Apple Inc. (AAPL) rose 1.3 percent to $613.89. The world’s most valuable company may sell 4 million to 6 million still-to-be- released smaller iPad tablets in this year’s fourth-quarter holiday season, according to Piper Jaffray Cos. The firm rates Apple overweight, the equivalent of a buy recommendation.
“We believe the smaller iPad, while potentially cannibalizing 10 percent of full size iPad sales, could take 30 percent of total Android tablet sales in the December quarter,” Gene Munster, an analyst for Piper Jaffray, said in a note.
Boeing Co. (BA) added 0.5 percent to $74.03. It is set to win an order this week from United Continental Holdings Inc. for 100 of the planemaker’s 737 jets in a transaction that may be valued at about $8.4 billion, people familiar with the matter said.
The same securities analysts warning of the first decline in quarterly earnings since 2009 are also more bullish than ever on U.S. stocks.

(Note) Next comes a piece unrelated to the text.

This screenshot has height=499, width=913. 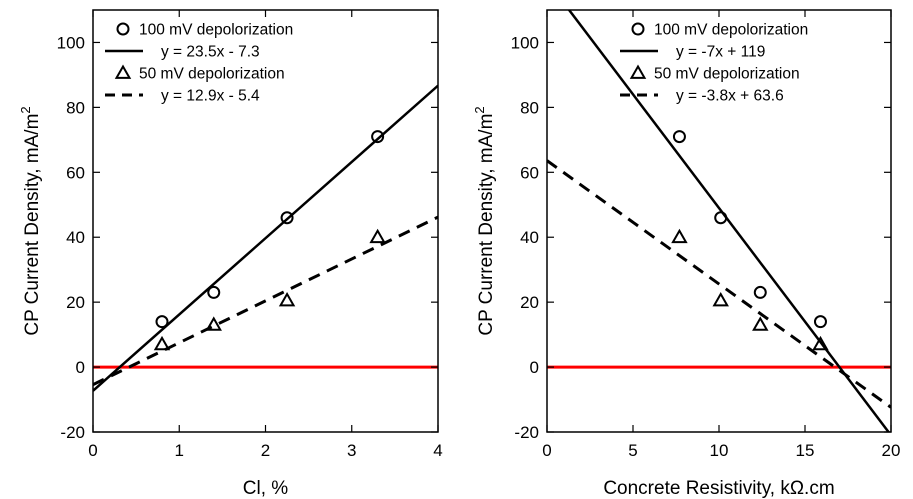 I want to click on x-tick-label: 20, so click(x=892, y=450).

A total of 247 companies in the S&P 500 have more buy ratings than sells and holds, a record in Bloomberg data starting in 2000. Bullish recommendations have been expanding even as Wall Street firms cut their forecast for second-quarter net income in the U.S. to a decrease of 1.8 percent from a gain of 2 percent in April, estimates compiled by Bloomberg show.
Bulls vs Bears
Bears say rising equity volatility, declining profits and the approaching U.S. presidential election mean the 4.5 percent drop in the S&P 500 since April will continue. Bulls say analysts are advising clients to buy because earnings are still on track to reach a record this year and the index is trading 16 percent below its average valuation since the 1950s.

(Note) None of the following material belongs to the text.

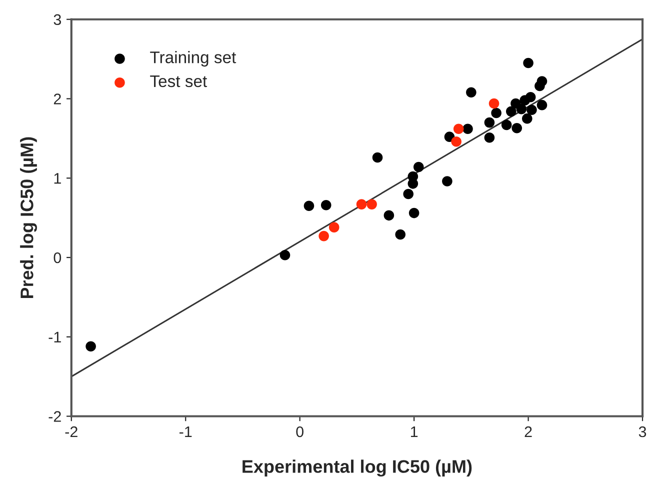 Image resolution: width=649 pixels, height=484 pixels. What do you see at coordinates (528, 432) in the screenshot?
I see `x-tick-label: 2` at bounding box center [528, 432].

“My picks aren’t based on one quarter,” Howard Rubel, a New York-based equity analyst at Jefferies & Co., said in a July 5 phone interview. “It’s not always captured in a headline how many pieces of judgment one needs to incorporate into a stock recommendation, and a quarterly earnings report is only one item. You have to look at things over a period of time.”
The last time earnings and share ratings diverged was the third quarter of 2009, when the S&P 500 was six months into a rally that lifted it more than 100 percent through April 2012. Analysts predicted a 23 percent drop in S&P 500 annual profit, while 205 companies in the index had more buy ratings than sells and holds. The June-to-August period that year was the index’s last quarter of negative earnings growth.